In che modo, pertanto, il Qatar pensi di non andare in perdita rispetto ai faraonici investimenti profusi per questi mondiali? Per trovare una risposta a tale domanda occorre estendere il raggio d’azione ben al di là del semplice fattore sportivo. La gran parte dei fondi investiti da Doha relativi ai Mondiali, infatti, sono legati a infrastrutture non strettamente correlate alla kermesse sportiva. I Mondiali, in altre parole, costituiscono l’occasione per dare inizio a un boom edilizio volto a mutare completamente l’assetto del Paese. È stata persino progettata da zero una nuova città, Lusail, la quale ospiterà la finale del torneo. Si tratta naturalmente di una scelta non dettata dal caso, ma volta a utilizzare la manifestazione come vetrina per presentare il nuovo volto del piccolo emirato, a cominciare da una città nuova di zecca. Tali investimenti fanno parte del piano strategico “Qatar 2030” che da anni il governo di Doha sta perseguendo al fine di rendere il paese non più solo un grande esportatore di idrocarburi, bensì renderlo cruciale su molti altri aspetti economici, finanziari e politici di natura globale.

Sotto questo aspetto, la strategia qatariota verso i propri Mondiali è paragonabile più a quella che molti altri Paesi hanno tenuto verso le Olimpiadi. Solitamente, infatti, sono i Giochi a venir utilizzati come pretesto per un vero e proprio boost infrastrutturale e, si spera, economico.

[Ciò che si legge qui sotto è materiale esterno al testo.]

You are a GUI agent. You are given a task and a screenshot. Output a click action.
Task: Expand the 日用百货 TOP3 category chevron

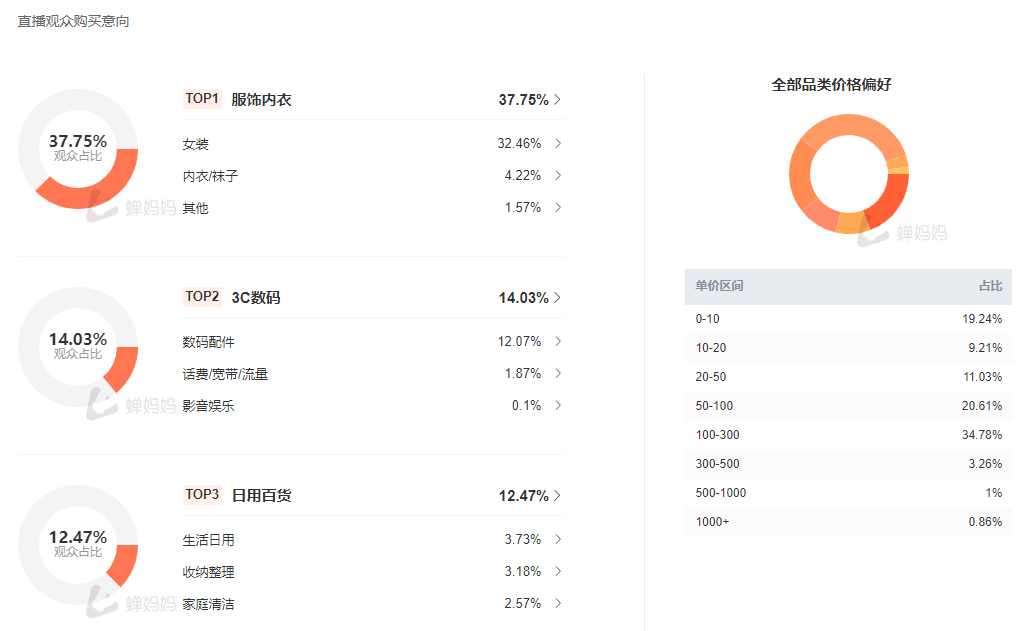pyautogui.click(x=558, y=496)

Considerate le ridotte dimensioni del Paese, quest’elemento appare ancora più radicale, similmente a quanto è stato per la Grecia con le Olimpiadi del 2004 (ovviamente Doha confida su risultati decisamente diversi da quelli ottenuti a suo tempo da Atene).

Pertanto, per capire se i 200 e rotti miliardi di dollari investiti dal Qatar siano un investimento a perdere o meno sarà necessario verificare l’andamento dell’economia di qui ai prossimi anni. Dopo un 2020 in passivo causato dalla pandemia, nel 2021 il Pil del Qatar è cresciuto dell’1,5%. Tuttavia, sono ben altri i numeri a cui Doha aspira, ossia le performance tra il 2003 e il 2010, con picchi di crescita del Pil annuale attestati a più del 26%. In quell’occasione, fu proprio il boom infrastrutturale uno dei fattori scatenanti della crescita esponenziale dell’economia qatariota del tempo.

Doha, quindi, confida di poter ottenere risultati simili, se non persino migliori, con questa nuova ondata di investimenti infrastrutturali volti a diversificare ulteriormente l’economia qatariota, ancora oggi fortemente legata all’esportazione di petrolio e gas. Si tratta di una scommessa il cui esito potrà essere scoperto solo tra diversi anni. Ciò che è certo, al momento, è che la visione da parte qatariota verso i suoi mondiali è certamente ben diversa rispetto alla narrazione ricorrente di un costoso capriccio da parte di autocrati annoiati.